Fed. R. Crim. P. 11(c) (1). The district court incorrectly stated that the minimum term of incarceration was twenty years, and that the maximum fine was $4 million: in fact the statutory minimum sentence was ten years, and Scott could have been required to pay a fine up to $8 million.4 Furthermore, the district court did not inform Scott of the maximum term of supervised release, and offered no explanation as to the meaning or effect of supervised release. Therefore, the district court failed to satisfy the requirements of Rule 11(c) (1),5 and the district court clearly erred when it found that Scott was fully advised of the consequences of his plea.
However, not every violation of the plea colloquy requirements of Rule 11 leads to an automatic reversal of the defendant's conviction. See Dayton, 604 F.2d at 939-40. In Dayton, we held that Rule 11 has certain "core concerns." Id. at 939. The three core concerns are "absence of coercion, understanding of the accusation, and knowledge of the direct consequences of the plea." Id.; see also Fed. R. Crim. P. 11(c) (1) (addressing core concern that defendant be informed of direct consequences of guilty plea). A mere inadequate address of a core concern does not require reversal if the error is harmless. Dayton, 604 F.2d at 939; United States v. Bachynsky, 934 F.2d 1349, 1354 (5th Cir.) (en banc), cert. denied, --- U.S. ----, 112 S. Ct. 402, 116 L. Ed. 2d 351 (1991). An "entire failure" to address one of those core concerns, however, is not reviewed for harmless error; rather it requires automatic reversal of the defendant's conviction. Dayton, 604 F.2d at 939.
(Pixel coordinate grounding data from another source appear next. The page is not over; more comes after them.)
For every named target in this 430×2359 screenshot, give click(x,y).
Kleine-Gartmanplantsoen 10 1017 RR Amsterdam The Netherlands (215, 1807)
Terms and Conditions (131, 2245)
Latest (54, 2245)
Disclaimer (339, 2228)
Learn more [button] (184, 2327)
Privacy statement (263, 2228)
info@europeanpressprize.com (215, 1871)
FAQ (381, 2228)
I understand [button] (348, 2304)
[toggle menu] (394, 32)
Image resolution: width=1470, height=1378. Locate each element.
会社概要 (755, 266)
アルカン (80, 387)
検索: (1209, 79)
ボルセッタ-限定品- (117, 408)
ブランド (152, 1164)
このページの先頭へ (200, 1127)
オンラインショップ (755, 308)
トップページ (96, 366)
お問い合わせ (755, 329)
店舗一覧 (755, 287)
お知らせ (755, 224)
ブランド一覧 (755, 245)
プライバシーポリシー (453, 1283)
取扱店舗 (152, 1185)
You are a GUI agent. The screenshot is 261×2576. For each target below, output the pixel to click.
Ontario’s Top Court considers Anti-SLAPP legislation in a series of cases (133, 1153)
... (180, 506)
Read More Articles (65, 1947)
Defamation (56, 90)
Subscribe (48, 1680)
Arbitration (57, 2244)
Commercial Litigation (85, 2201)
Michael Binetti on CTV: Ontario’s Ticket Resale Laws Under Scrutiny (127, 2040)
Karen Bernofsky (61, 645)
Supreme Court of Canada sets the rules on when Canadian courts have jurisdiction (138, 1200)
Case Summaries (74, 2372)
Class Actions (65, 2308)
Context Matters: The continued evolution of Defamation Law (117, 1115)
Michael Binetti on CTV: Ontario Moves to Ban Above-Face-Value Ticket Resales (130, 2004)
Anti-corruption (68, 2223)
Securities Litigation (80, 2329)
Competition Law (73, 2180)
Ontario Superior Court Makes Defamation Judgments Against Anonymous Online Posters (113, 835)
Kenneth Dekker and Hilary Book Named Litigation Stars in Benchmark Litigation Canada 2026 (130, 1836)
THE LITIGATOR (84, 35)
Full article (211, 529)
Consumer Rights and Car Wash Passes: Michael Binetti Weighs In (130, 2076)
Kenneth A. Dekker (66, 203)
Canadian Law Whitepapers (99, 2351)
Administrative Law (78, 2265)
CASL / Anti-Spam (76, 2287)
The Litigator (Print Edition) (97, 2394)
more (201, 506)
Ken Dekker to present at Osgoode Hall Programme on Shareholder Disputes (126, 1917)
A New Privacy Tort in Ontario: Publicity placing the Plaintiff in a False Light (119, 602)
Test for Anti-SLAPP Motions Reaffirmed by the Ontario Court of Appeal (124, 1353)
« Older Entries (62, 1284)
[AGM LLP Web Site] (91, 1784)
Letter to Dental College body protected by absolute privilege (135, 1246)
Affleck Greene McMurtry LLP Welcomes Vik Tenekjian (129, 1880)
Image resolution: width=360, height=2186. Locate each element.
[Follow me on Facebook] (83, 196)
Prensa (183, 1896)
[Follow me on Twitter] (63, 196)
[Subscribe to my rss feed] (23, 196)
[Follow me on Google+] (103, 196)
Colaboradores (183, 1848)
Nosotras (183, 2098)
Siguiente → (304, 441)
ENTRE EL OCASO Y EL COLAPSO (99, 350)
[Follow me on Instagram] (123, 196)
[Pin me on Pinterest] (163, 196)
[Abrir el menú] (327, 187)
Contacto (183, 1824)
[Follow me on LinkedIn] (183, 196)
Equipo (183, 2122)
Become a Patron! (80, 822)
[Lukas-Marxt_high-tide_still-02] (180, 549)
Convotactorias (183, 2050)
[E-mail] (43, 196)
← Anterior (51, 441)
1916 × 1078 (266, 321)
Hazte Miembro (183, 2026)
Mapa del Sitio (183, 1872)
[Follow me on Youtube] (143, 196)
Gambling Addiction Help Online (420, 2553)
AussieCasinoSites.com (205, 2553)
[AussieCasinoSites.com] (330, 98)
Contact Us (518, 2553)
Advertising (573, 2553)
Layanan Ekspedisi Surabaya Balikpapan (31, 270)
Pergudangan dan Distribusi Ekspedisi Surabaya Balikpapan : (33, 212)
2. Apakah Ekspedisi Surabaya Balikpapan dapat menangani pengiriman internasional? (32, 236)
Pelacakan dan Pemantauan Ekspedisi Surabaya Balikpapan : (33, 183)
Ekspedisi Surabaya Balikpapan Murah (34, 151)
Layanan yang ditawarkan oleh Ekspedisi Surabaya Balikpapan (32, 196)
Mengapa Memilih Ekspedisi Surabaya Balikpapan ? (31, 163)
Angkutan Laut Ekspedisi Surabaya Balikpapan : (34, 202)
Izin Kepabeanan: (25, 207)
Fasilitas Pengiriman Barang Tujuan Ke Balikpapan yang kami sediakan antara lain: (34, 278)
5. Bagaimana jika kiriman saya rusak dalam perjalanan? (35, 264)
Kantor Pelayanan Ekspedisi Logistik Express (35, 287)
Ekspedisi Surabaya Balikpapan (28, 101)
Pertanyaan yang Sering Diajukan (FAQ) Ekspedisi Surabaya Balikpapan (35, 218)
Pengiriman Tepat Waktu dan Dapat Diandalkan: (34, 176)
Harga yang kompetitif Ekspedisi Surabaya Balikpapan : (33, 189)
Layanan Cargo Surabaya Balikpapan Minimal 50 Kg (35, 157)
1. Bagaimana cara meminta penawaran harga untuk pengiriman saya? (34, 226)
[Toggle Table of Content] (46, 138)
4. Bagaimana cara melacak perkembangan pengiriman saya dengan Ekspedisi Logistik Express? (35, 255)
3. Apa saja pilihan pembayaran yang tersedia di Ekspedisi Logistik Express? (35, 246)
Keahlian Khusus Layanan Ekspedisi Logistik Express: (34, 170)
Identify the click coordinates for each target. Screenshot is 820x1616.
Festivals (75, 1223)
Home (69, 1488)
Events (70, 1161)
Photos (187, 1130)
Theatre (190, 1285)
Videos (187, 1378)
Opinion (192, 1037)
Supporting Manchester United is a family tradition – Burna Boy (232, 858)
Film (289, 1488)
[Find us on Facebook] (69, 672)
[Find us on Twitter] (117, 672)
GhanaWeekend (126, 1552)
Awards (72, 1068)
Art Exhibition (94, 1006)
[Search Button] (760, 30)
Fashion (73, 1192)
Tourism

Scott argues that the district court's failure to comply with Rule 11(c) (1) was so egregious that it amounted to an entire failure to address the plea-consequences concern of Rule 11. We agree. An entire failure to address a core concern of Rule 11 can occur even though the district court speaks to the issue and provides some of the information that the rule requires. In United States v. Punch, 709 F.2d 889 (5th Cir. 1983), where the defendant claimed that he was not adequately apprised of the nature of the charges against him, we commented that, " [a]s used in Dayton, the term 'entire failure' does not mean failure to make any mention of the charge whatsoever." Id. at 896; see also Bachynsky, 934 F.2d at 1359-60 (holding that failure to explain supervised release, when accompanied by exacerbating factors, may necessitate automatic reversal, even though defendant was informed of maximum possible penalty). We went on to hold:
[T]he harmless error standard may properly be applied to failures to address ... core concerns, where these failures represent nothing more than purely formal, technical and insignificant deviations from the requirements of Rule 11.... Where, however, ... the court's inadequate address of one of the elements of the charge results in less than full compliance with Rule 11, we can only conclude that there has been an entire failure to address a core concern, warranting automatic reversal of the conviction.
Punch, 709 F.2d at 897.
The district court's departures from the requirements of Rule 11(c) (1) certainly were more than "purely formal, technical and insignificant deviations." Only two aspects of the district court's admonition on the consequences of Scott's plea comported with the rule's requirements--the statements that the maximum possible period of incarceration was life, and that Scott might be required to pay restitution. The minimum period of imprisonment and the maximum fine were both misstated by factors of two, and the district court offered no explanation as to the meaning or effect of supervised release.6 The district court also failed to inform Scott of the maximum possible term of supervised release. These deviations from the explicit instructions of Rule 11(c) (1) definitely "result [ed] in less than full compliance" with the requirement that Scott be informed of the consequences of his plea. See id.; see also United States v. Hekimain, 975 F.2d 1098, 1102 (5th Cir. 1992) (" [W]e hold that ... the incorrect statement by the [prosecutor] as to the effect of supervised release was the same as if he had failed to mention it at all."). We conclude that the district court's errors amounted to an entire failure to address the plea-consequences concern of Rule 11. See Punch, 709 F.2d at 897.7 Consequently, Scott's conviction must be vacated, and his case remanded so that he may plead anew. See Martirosian, 967 F.2d at 1039 (vacating and remanding to allow defendant to replead).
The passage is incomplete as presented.